In this way, we just need to know the derivative of the exponential function e^x, and the derivative of whatever was the exponent already.

Answer 11

so the derivative of e^x is e^x, therefore I would take that and apply that to the function u?

Answer 12

That explains the entire part of de^u / du:
\( \dfrac{d e^{u}}{du} = e^{u} \)
The other part is the derivative of u with respect to x, or the derivative of -8x^2 (what we called u)

Answer 13

okay then

Answer 14

\( \dfrac{de^{-8x^2}}{dx} = e^{u} \times \dfrac{d (-8x^2)}{dx} \)
substituting back u =-8x^2
\( = e^{-8x^2} \times \dfrac{d(-8x^2)}{dx} \)

Answer 15

awe okay that makes a lot more sense! thanks!

Answer 16

Glad to help! :)
And generally this is the "formal look" at it, it often becomes mechanical just to know to take the derivative of the inside of the function (-8x^2) and multiply it to the derivative of the parent function.

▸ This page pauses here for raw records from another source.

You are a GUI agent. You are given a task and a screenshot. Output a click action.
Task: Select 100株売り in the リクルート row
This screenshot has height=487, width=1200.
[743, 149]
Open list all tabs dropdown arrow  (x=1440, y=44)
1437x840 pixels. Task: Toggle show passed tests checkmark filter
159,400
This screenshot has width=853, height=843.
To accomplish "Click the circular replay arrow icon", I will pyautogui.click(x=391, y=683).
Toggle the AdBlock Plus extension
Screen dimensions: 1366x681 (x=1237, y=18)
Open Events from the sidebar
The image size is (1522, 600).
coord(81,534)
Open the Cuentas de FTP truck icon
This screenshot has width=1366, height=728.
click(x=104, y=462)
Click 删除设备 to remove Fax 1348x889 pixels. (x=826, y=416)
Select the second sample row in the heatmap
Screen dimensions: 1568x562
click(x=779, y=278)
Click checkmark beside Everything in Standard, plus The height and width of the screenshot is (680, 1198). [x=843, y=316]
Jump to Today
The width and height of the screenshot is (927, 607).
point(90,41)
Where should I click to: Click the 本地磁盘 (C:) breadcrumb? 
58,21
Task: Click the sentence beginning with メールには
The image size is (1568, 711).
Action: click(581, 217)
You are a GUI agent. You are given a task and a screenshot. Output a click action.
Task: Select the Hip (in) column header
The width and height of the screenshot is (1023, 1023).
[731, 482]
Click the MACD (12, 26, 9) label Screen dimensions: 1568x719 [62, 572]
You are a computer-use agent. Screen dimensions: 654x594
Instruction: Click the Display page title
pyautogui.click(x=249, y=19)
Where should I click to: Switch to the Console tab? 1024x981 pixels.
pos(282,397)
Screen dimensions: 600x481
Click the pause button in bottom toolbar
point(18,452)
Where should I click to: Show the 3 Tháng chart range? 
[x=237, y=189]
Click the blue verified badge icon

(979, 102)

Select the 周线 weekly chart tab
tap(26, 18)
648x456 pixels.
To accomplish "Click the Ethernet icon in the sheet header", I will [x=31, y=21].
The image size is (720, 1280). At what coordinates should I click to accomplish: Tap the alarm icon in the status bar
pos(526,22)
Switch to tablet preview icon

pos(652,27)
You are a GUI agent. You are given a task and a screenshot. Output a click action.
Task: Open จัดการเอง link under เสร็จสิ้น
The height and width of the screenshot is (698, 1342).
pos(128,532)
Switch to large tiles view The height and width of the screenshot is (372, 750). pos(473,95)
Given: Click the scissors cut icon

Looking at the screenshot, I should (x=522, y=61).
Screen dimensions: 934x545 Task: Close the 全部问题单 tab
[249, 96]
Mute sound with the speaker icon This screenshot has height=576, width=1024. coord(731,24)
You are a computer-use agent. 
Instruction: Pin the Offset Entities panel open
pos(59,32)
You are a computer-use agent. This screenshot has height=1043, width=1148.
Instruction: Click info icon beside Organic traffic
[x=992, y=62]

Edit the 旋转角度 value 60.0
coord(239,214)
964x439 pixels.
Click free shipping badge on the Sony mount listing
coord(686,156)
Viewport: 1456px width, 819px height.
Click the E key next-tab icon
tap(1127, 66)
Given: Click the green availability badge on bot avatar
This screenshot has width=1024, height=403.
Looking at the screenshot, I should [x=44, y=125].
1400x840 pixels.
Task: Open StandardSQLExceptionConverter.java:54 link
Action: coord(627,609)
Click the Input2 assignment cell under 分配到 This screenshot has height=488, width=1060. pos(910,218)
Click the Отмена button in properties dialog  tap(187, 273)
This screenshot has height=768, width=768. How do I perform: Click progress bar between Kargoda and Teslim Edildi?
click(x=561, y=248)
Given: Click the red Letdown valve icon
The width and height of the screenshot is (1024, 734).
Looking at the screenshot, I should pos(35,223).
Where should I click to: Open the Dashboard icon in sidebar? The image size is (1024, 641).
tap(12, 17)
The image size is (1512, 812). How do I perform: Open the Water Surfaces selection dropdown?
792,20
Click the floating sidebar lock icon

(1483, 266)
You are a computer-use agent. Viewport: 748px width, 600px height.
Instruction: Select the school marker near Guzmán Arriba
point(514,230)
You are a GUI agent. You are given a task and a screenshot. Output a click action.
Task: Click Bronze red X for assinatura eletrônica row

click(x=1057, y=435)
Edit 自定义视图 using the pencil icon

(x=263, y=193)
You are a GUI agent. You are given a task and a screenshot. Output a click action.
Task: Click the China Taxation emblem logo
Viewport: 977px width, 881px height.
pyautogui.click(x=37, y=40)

Also, just a quick note that there was a coefficient of 3 that I intentionally ignored. It still exists and is just tacked on at the end. :)

Answer 17

\( y = \color{red}3 e^{-8x^2} \) that one

Answer 18

on the end you mean it looks like this? \[e^-8x^2 * (d(-8x^2)/dx)*3\]

Answer 19

Yeah. It could also be left at the start with 3e^(-8x^2). The point is, though, that they are just along for the ride and don't do much for the derivative process.
\( \dfrac{dy}{dx} = \dfrac{d}{dx} \left( 3 e^{-8x^2} \right) = 3 \dfrac{d}{dx} \left( e^{-8x^2} \right) \)

Answer 20

awe alrighty then :)

Answer 21

i assume you know how do do the d(-8x^2)/dx part? you don't want to leave it that way at the end. ;p

Answer 22

hmm well no I don't know how to really :s

Answer 23

Just power rule. That is the rule that:
\( \dfrac{d}{dx} x^n = n x^{n-1} \)
There are a lot of rules to know, understandably. So you have a constant to take out again:
\( \dfrac{d}{dx} \left( -8x^2 \right) = -8 \dfrac{d}{dx} x^2 \)
Then d/dx (x^2) is where power rule is used. :)

Answer 24

so, correct me if I'm wrong, based on the power rule the derivative would be d/dx = -16x?

Answer 25

Yes, that is correct.
That would then go in place of the d(-8x^2)/dx in the original problem.

Answer 26

awe alrighty then

Answer 27

\( \dfrac{dy}{dx} = 3e^{-8x^2} (-16x) \)
If you know now how to get to this part, you're doing well.

The biggest thing about derivatives is getting all the rules down. With more practice, this can become a lot easier. Once you understand the rules, you have a lot of access for differentiation. So, good luck on the Maths! :D

Answer 28

haha thanks a lot! this helped a lot!!!